:: EXTRACT ::
%%
1. Dr. Kumaraiah Balasubramaniam was born in Sri Lanka and is currently the Advisor and coordinator of
Health Action International Asia - Pacific since 2002. He received his MBBS from the University of Ceylon,
now known as the University of Colombo. He also has a doctorate from the University of Manchester, UK.
Appointments held by Dr. Balasubramniam are,
1. Associate Professor of Pharmacology, University of Peradeniya, Sri Lanka 1975-1978
2. Senior Pharmaceutical Advisor, United Nations Conference on Trade and Development
(UNCTAD), Geneva, 1978 - 1983
3. Senior Pharmaceutical Advisor, Caribbean Community Secretariat, Georgetown, Guyana 1983 -
4. Pharmaceutical Advisor Consumers International Regional Office for Asia and Pacific, Penang,
Malaysia 1987 - 2001
i. Member of the WHO/HAI Drug Pricing Project
ii. Member of the Millennium Development Goals
iii. Member of the Editorial Board of PLoS Medicines
2. Claudio Schuftan, M.D. (pediatrics and international health) was born in Chile and is currently based in
Ho Chi Minh City, Vietnam where he works as a freelance consultant in public health and nutrition. He is an
Adjunct Associate Professor in the Department of International Health, Tulane School of Public Health,
New Orleans, LA. He received his medical degree from the Universidad de Chile, Santiago, in 1970 and
completed his residency in Pediatrics and Nutrition in the Faculty of Medicine at the same university in
1973. He also studied nutrition and nutrition planning at the Massachusetts Institute of Technology (MIT) in
Cambridge, MA in 1975. Dr. Schuftan is the author of 2 books, several book chapters and over fifty
scholarly papers published in refereed journals plus over two hundred other assorted publications such as
numerous training materials and manuals developed for PHC, food/nutrition activities in different countries
and human rights. Since 1976, Dr. Schuftan has carried out over one hundred consulting assignments 45
countries in Africa, Asia, Latin America and the Caribbean. He has worked for USAID, UNICEF, WFP, the
EU, the WB, the ADB, the UNU, DHHS (USA), WHO, IFAD, Sida, FINNIDA, the Peace Corps, FAO, CIDA,
the WCC (Geneva) and several international NGOs. His positions have included serving as Long Term
Adviser to the PHC Unit of the Ministry of Health (MOH) in Hanoi, Vietnam under a Sida Project (1995-7);
Senior Adviser to the Dept. of Planning, MOH, Nairobi, under a USAID funded project from 1988-93; and
Resident Consultant in Food and Nutrition to the Ministry of Economic Affairs and Planning, Yaounde,
Cameroon (1981). He is fluent in five major languages. He is currently an active member of the Steering
Group of the People‟s Health Movement.
%%
According to the profiles, where and in what year did Claudio Schuftan receive his medical degree? The items that follow have no connection to the profiles.

:: RAW DATA ::
%%
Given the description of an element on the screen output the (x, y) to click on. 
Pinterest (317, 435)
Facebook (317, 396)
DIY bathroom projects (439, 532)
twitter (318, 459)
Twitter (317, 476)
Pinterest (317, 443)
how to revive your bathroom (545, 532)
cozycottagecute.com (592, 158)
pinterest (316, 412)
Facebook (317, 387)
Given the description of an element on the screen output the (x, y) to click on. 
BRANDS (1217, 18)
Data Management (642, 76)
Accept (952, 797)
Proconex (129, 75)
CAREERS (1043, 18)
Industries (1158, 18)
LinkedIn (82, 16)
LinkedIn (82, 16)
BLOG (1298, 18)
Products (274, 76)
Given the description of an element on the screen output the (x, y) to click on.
%%
:: TASK ANSWER ::
He received it from the Universidad de Chile, Santiago, in 1970.